§ WORK INSTRUCTIONS
Exclude the pictures, then quote exactly the lines from the one holding "The image size is (1528, 784)." through the last line of the records.

[Saved data entries]
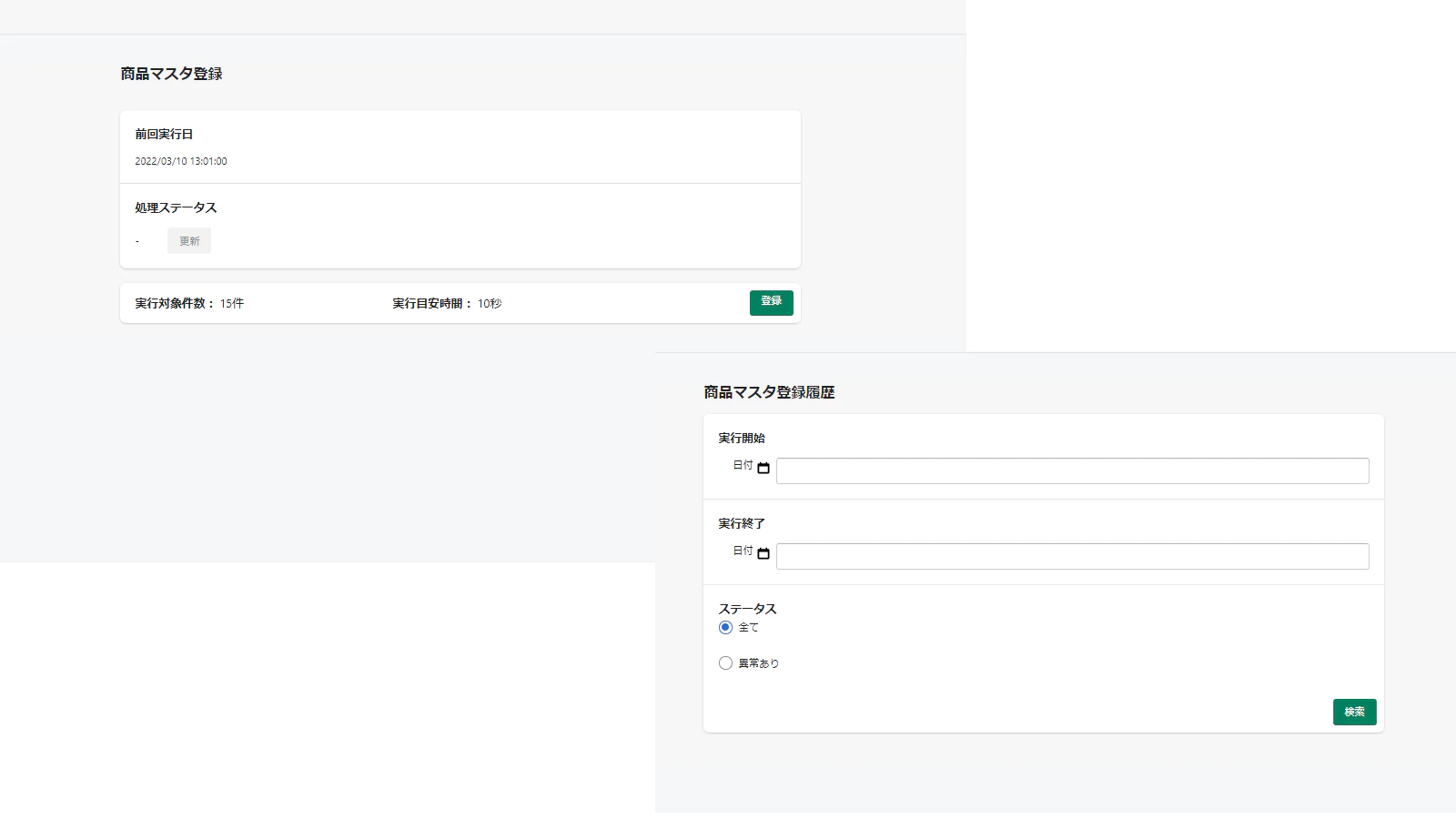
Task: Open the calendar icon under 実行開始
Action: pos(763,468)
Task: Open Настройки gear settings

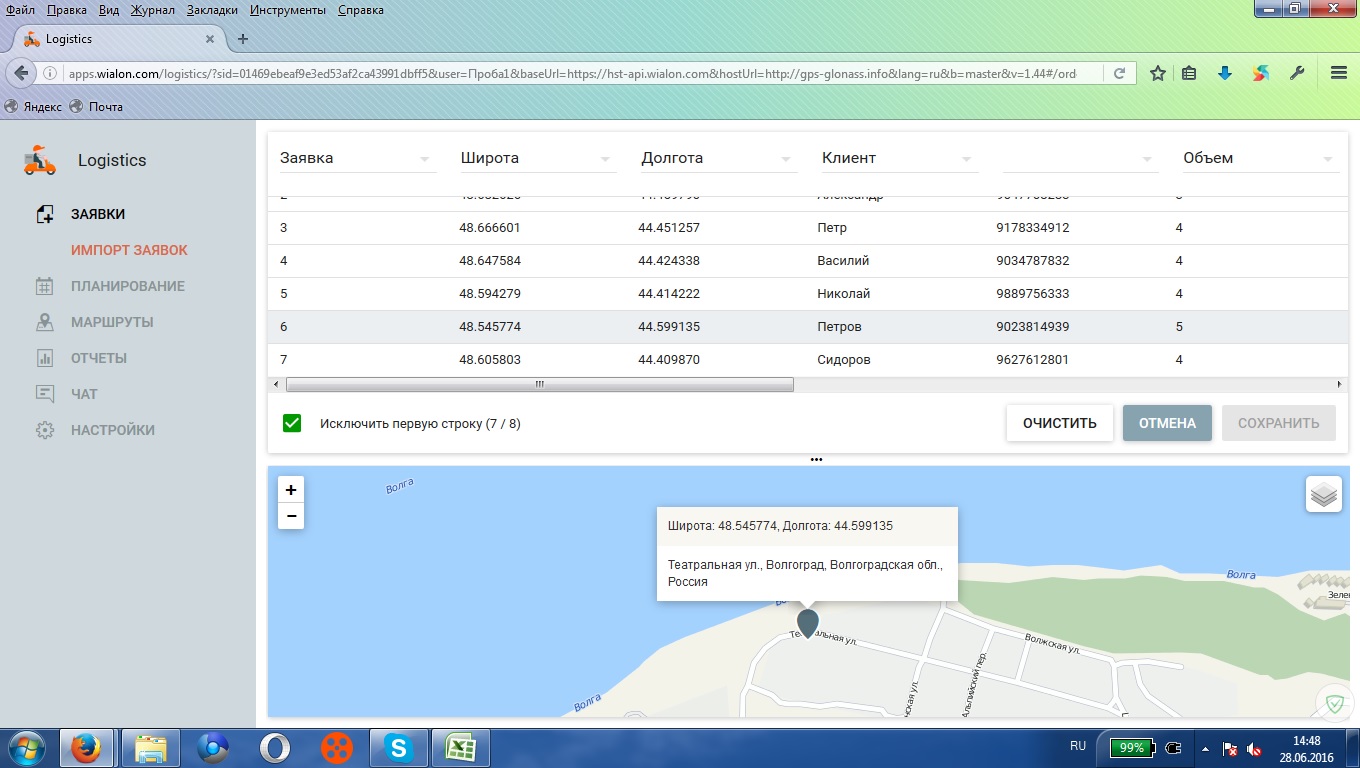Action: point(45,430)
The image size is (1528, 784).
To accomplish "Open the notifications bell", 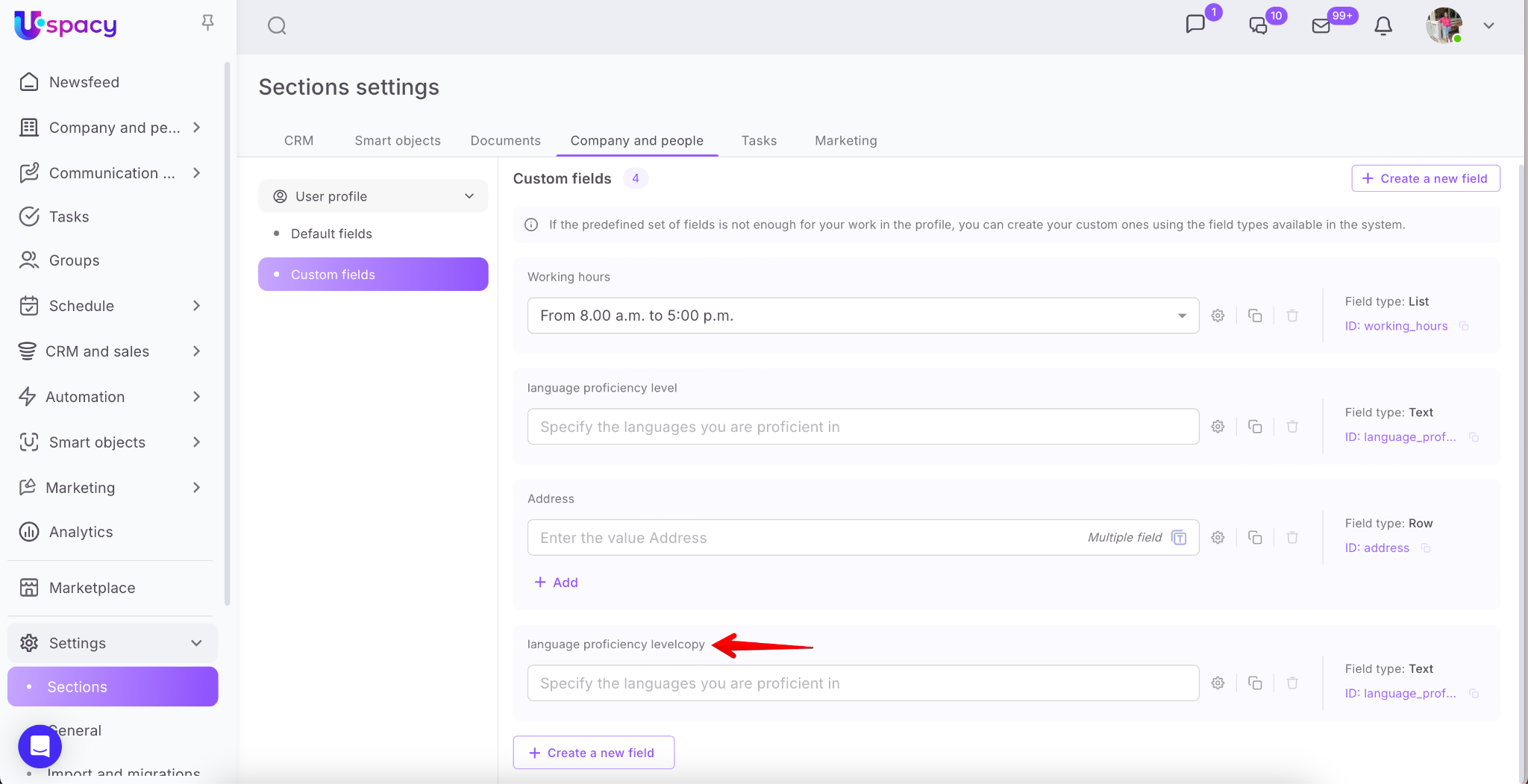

§ OUTPUT OF THE EXERCISE
The image size is (1528, 784).
To accomplish "Open the notifications bell", 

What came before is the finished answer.